<<<<

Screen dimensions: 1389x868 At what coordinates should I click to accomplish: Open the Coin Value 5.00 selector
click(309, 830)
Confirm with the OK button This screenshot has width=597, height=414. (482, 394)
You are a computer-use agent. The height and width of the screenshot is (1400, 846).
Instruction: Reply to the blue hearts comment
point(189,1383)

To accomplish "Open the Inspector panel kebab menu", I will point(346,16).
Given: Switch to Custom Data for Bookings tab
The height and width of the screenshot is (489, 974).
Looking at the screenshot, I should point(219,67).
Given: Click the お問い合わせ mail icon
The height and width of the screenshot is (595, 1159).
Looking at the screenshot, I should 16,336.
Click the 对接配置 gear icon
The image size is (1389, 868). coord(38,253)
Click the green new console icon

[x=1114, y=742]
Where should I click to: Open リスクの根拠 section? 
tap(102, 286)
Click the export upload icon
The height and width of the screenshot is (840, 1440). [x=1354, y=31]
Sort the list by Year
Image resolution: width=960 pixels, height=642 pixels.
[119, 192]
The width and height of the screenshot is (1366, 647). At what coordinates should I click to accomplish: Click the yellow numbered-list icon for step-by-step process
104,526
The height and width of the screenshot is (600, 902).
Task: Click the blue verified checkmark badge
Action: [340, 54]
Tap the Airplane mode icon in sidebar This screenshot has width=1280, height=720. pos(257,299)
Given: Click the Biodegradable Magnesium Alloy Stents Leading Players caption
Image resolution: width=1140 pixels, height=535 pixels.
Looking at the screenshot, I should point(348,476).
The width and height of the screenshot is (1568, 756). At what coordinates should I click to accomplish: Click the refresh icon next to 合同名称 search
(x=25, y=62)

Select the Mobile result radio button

>>>>

> TASK STATEMENT: From the listing above, the lines starting with the one that has "The height and width of the screenshot is (489, 974)." and running through the one that has "Sort the list by Year" should be copied exactly, ends included.

> TASK RESPONSE:
The height and width of the screenshot is (489, 974).
Looking at the screenshot, I should point(219,67).
Given: Click the お問い合わせ mail icon
The height and width of the screenshot is (595, 1159).
Looking at the screenshot, I should 16,336.
Click the 对接配置 gear icon
The image size is (1389, 868). coord(38,253)
Click the green new console icon

[x=1114, y=742]
Where should I click to: Open リスクの根拠 section? 
tap(102, 286)
Click the export upload icon
The height and width of the screenshot is (840, 1440). [x=1354, y=31]
Sort the list by Year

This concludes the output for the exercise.